Hereinafter all references to (3S,5R)-3-aminomethyl-5-methyloctanoic acid include references to salts, solvates, multi-component complexes and liquid crystals thereof and to solvates, multi-component complexes and liquid crystals of salts thereof.

References herein to (3S,5R)-3-aminomethyl-5-methyloctanoic acid, or a salt thereof, include all polymorphs, crystal habits and prodrugs thereof and isotopically-labeled (3S,5R)-3-aminomethyl-5-methyloctanoic acid, or a salt thereof.

As indicated, so-called 'prodrugs' of the (3S,5R)-3-aminomethyl-5-methyloctanoic acid, or a salt thereof, are also within the scope of the invention. Thus certain derivatives of (3S,5R)-3-aminomethyl-5-methyloctanoic acid, or a salt thereof, which may have little or no pharmacological activity themselves can, when administered into or onto the body, be converted into (3S,5R)-3-aminomethyl-5-methyloctanoic acid having the desired activity, for example, by hydrolytic cleavage. Such derivatives are referred to as

'prodrugs'. Further information on the use of prodrugs may be found in Pro-drugs as Novel Delivery Systems, Vol. 14, ACS Symposium Series (T. Higuchi and W. Stella) and Bioreversible Carriers in Drug Design, Pergamon Press, 1987 (Ed. E. B. Roche, American Pharmaceutical Association).

Prodrugs in accordance with the invention can, for example, be produced by replacing appropriate functionalities present in (3S,5R)-3-aminomethyl-5-methyloctanoic acid, or a salt thereof, with certain moieties known to those skilled in the art as 'pro-moieties' as described, for example, in Design of Prodrugs by H. Bundgaard (Elsevier, 1985).

Information shown:
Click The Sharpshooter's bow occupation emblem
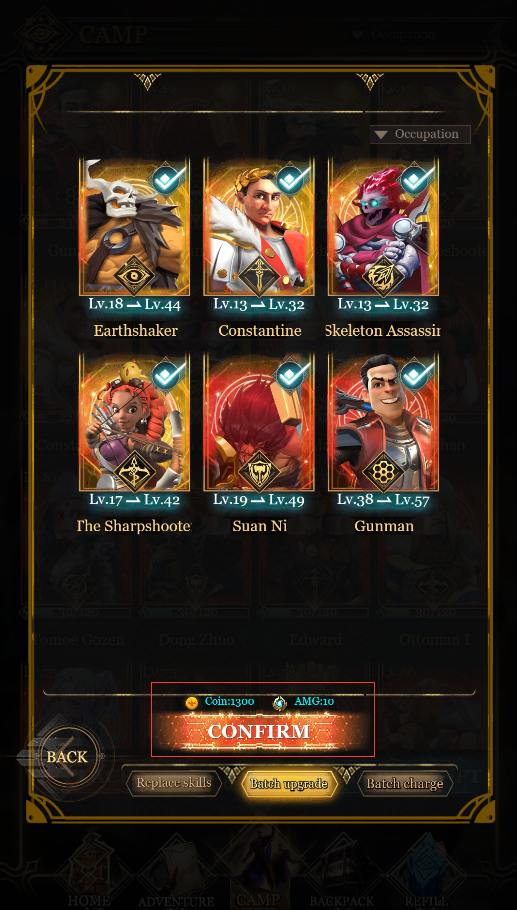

Requirement A:
List the titles of all publications that the passage about (3S,5R)-3-aminomethyl-5-methyloctanoic acid cites for information on prodrugs.
Requirement B:
In the passage about (3S,5R)-3-aminomethyl-5-methyloctanoic acid, what process is given as one way a prodrug is converted into the active compound in the body?
Requirement C:
Continue the passage about prodrugs of (3S,5R)-3-aminomethyl-5-methyloctanoic acid.
The material above is unrelated to the passage about (3S,5R)-3-aminomethyl-5-methyloctanoic acid.

Exercise response A:
Pro-drugs as Novel Delivery Systems
Bioreversible Carriers in Drug Design
Design of Prodrugs

Exercise response B:
Hydrolytic cleavage.

Exercise response C:
Some examples of prodrugs in accordance with the invention include

(i) with regard to the carboxylic acid functionality (-COOH), an ester thereof, for example, a compound wherein the hydrogen of the carboxylic acid functionality of the (3S,5R)-3-aminomethyl-5-methyloctanoic acid, or a salt thereof, is replaced by (Cr C ₈ )alkyl; and

(iii) with regard to the primary amino functionality (-NH ₂ ), an amide thereof, for example, a compound wherein, as the case may be, one or both hydrogens of the amino functionality of (3S,5R)-3-aminomethyl-5-methyloctanoic acid, or a salt thereof, is/are replaced by (Ci-Cio)alkanoyl.

Further examples of replacement groups in accordance with the foregoing examples and examples of other prodrug types may be found in the aforementioned references.

The present invention includes all pharmaceutically acceptable isotopically-labelled forms of (3S,5R)-3-aminomethyl-5-methyloctanoic acid, or a salt thereof, wherein one or more atoms are replaced by atoms having the same atomic number, but an atomic mass or mass number different from the atomic mass or mass number which predominates in nature.

Examples of isotopes suitable for inclusion in (3S,5R)-3-aminomethyl-5-methyloctanoic acid, or a salt thereof, include isotopes of hydrogen, such as ² H and ³ H, carbon, such as

¹¹ C, ¹³ C and ¹⁴ C, chlorine, such as ³⁶ CI, fluorine, such as ¹⁸ F, iodine, such as ¹²³ I and ¹²⁵ I, nitrogen, such as ¹³ N and ¹⁵ N, oxygen, such as ¹⁵ O, ¹⁷ O and ¹⁸ O, phosphorus, such as ³² P, and sulphur, such as ³⁵ S.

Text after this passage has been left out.